* Trecho citado *
....

Perfil da Escola — Liceu Coração de Jesus
Matéria publicada na edição 64 | Dezembro 2010/ Janeiro 2011 – ver na edição online
A união em defesa da escola, de um bairro, de uma história
A mais antiga escola Salesiana do Estado de São Paulo, que atende hoje a menos de 10% do público de seu auge, mobiliza a mídia e ex-alunos, corre atrás de parcerias, busca receitas alternativas e amplia os serviços. Tudo para manter as portas abertas de um belo e privilegiado espaço no centro da Capital e manter viva uma proposta humanista de ensino, à espera da revitalização da área e da chegada de novos moradores.
Por Rosali Figueiredo
Uma Ação de Graças reuniu ex-alunos, estudantes, pais e familiares ligados ao Liceu Coração de Jesus no último sábado de novembro de 2010, em comemoração aos 125 anos da escola encravada nos Campos Elíseos, área central de São Paulo. Foi uma homenagem singular, pois a data festejou também um ano da intensa mobilização que a instituição e ex-alunos empreenderam em defesa do mais antigo colégio Salesiano do Estado de São Paulo, que chegou a ter três mil estudantes nos anos 60, concluiu 2010 com apenas 278 matriculados e tornou-se “refém” da debandada dos moradores e da degradação da região, colada na chamada “cracolândia”.

....

* Material fornecido *
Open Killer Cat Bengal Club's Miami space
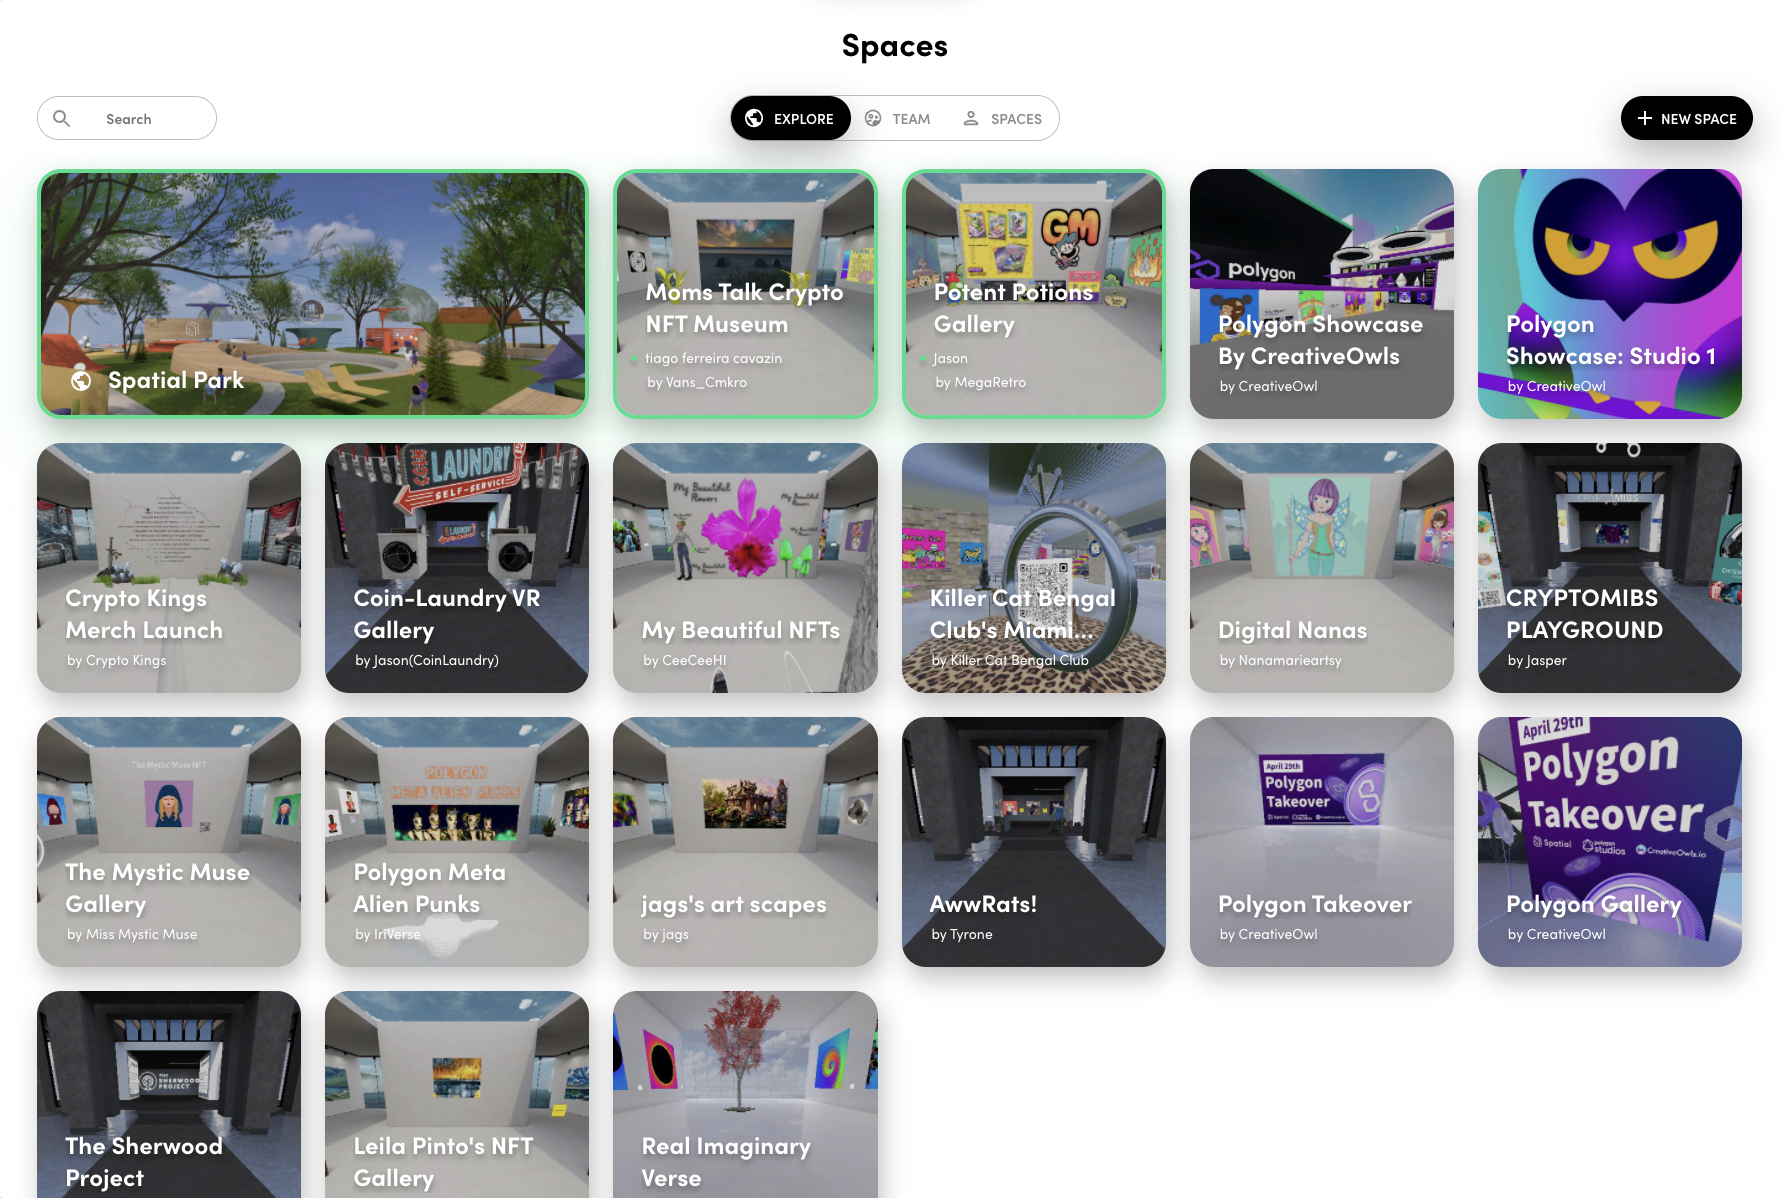The image size is (1782, 1198). 1034,568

....

* Tarefa 1 *
Você pode reproduzir, da matéria sobre o Liceu Coração de Jesus, o trecho que vai de "Perfil da Escola" a "de novos moradores."?
* Tarefa 2 *
Você pode retomar a matéria sobre o Liceu Coração de Jesus e continuá-la a partir do ponto em que ela para?
O material não tem papel algum aqui.

* Resposta correta 1 *
Perfil da Escola — Liceu Coração de Jesus
Matéria publicada na edição 64 | Dezembro 2010/ Janeiro 2011 – ver na edição online
A união em defesa da escola, de um bairro, de uma história
A mais antiga escola Salesiana do Estado de São Paulo, que atende hoje a menos de 10% do público de seu auge, mobiliza a mídia e ex-alunos, corre atrás de parcerias, busca receitas alternativas e amplia os serviços. Tudo para manter as portas abertas de um belo e privilegiado espaço no centro da Capital e manter viva uma proposta humanista de ensino, à espera da revitalização da área e da chegada de novos moradores.

* Resposta correta 2 *
O evento mostrou ainda que o pior já passou. O Liceu não fechará as portas, ao contrário dos temores que atingiram a comunidade escolar e deram o tom da cobertura da mídia no final de 2009. Desde então, o cenário melhorou bastante. Suas calçadas não estão mais tomadas pelos usuários de crack, receberam iluminação e arborização, em uma verdadeira estratégia de “ocupação” sugerida por um especialista em segurança, levado à escola por ex-alunos. O orçamento foi equilibrado, parcerias estabelecidas e novos projetos e serviços engatilhados para 2011. “Houve um salto de conceito”, avalia o padre e diretor Benedito Nivaldo Spinosa, lembrando que isso de alguma maneira reavivou o espírito de professores, funcionários e alunos.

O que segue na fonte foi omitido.